He had already secured a notable place in science when the public
learned his name through the memorable contest between him and Pouchet
over "spontaneous generation." The probabilities of the case were on
Pouchet's side. People refused to believe that these organisms which
developed in great numbers in an enclosed jar or that the molds which
developed under certain conditions were not produced spontaneously. The
youth of the time went wild over the question.

I was constantly being asked, "Are you for Pouchet or Pasteur?" and my
invariable response was, "I shall be for the one who proves he is
right." I was unwilling to admit that any such question could be solved
_a priori_ in accordance with preconceived ideas, although I must
confess that among my friends I found no one of the same opinion.

**Dataset content**
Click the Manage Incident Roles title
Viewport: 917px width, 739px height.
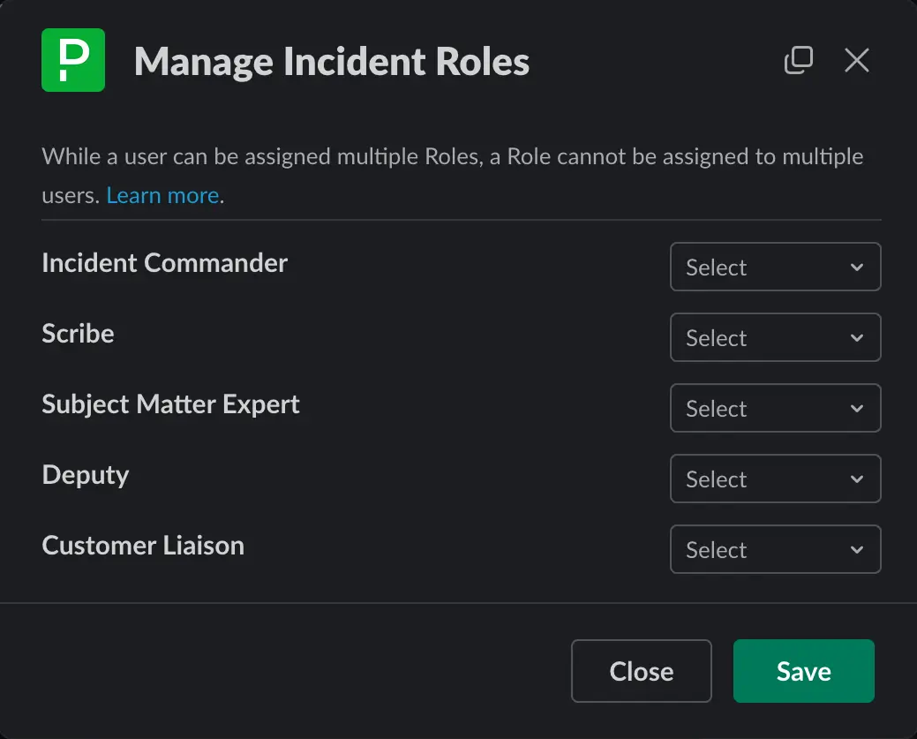332,62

**Exercise 1**
Output the stretch of the passage on Pasteur and Pouchet from "He had already" through "the same opinion.", copied word for word.
**Exercise 2**
Answer these questions from the passage on Pasteur and Pouchet:
(a) What was the subject of the contest between Pasteur and Pouchet?
(b) On whose side were the probabilities of the case?
(c) What question was the narrator constantly being asked?

**Written reply 1**
He had already secured a notable place in science when the public
learned his name through the memorable contest between him and Pouchet
over "spontaneous generation." The probabilities of the case were on
Pouchet's side. People refused to believe that these organisms which
developed in great numbers in an enclosed jar or that the molds which
developed under certain conditions were not produced spontaneously. The
youth of the time went wild over the question.

I was constantly being asked, "Are you for Pouchet or Pasteur?" and my
invariable response was, "I shall be for the one who proves he is
right." I was unwilling to admit that any such question could be solved
_a priori_ in accordance with preconceived ideas, although I must
confess that among my friends I found no one of the same opinion.

**Written reply 2**
(a) Spontaneous generation.
(b) Pouchet's.
(c) "Are you for Pouchet or Pasteur?"